Ziel der Vor-Ort-Beratung ist es Informationen zu geben zu Energiesparenden Umbaumaßnahmen von Wohngebäuden. Um einen Förderantrag zu stellen wird vorausgesetzt, dass die Baugenehmigung einer Immobilie aus den alten Bundesländern vor dem 01.01.1984 beziehungsweise bei Wohngebäuden in den neuen Bundesländern vor dem 01.01.1989 erteilt wurde. Außerdem darf die Gebäudehülle mit einer späteren Baugenehmigung nicht mehr als zur Hälfte verändert worden sein.
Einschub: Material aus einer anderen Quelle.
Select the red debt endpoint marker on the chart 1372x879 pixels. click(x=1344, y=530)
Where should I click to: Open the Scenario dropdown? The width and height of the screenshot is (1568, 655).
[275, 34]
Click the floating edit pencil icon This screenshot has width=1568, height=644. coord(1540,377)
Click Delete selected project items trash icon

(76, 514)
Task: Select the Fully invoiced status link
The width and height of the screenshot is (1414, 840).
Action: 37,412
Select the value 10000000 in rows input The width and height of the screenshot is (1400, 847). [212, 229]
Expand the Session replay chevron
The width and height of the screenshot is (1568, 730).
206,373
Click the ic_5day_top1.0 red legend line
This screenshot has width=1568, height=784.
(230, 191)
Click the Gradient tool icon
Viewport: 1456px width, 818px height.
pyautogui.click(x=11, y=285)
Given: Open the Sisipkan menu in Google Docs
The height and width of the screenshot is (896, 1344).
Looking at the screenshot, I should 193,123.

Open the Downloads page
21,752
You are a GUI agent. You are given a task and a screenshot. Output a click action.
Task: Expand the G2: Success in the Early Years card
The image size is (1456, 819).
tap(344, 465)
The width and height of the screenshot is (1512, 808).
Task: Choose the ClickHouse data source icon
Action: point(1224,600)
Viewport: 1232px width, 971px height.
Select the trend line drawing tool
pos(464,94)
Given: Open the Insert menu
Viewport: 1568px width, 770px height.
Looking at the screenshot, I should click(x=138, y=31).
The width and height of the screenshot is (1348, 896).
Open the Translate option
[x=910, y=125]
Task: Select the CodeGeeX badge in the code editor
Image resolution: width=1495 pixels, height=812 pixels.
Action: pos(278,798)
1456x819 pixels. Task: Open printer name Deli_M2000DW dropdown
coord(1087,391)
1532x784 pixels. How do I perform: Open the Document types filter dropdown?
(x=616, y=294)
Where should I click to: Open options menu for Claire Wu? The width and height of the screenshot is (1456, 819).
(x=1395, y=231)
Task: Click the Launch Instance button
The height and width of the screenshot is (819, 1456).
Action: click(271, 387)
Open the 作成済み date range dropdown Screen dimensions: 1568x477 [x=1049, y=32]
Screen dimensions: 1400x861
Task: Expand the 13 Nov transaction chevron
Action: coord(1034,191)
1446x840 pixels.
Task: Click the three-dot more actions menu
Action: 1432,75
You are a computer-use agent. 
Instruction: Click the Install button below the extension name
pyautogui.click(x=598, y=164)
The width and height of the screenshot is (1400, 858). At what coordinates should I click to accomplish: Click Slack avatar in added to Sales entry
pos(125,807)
Und schließlich muss mehr als 50 Prozent der Gebäudefläche dauerhaft zu Wohnzwecken genutzt werden. Bei Ein- und Zweifamilienhäusern beträgt die Höhe der Zuwendung zur Vor-Ort-Beratung 175 Euro und bei Wohngebäuden mit mindestens drei Wohneinheiten beträgt die Förderhöhe 250 Euro. Weiterführende Informationen zur Förderung der Vor-Ort-Beratung erhält man auf der Seite des Bundesamtes für Wirtschaft und Ausfuhrkontrolle (BAFA) unter Energiesparberatung.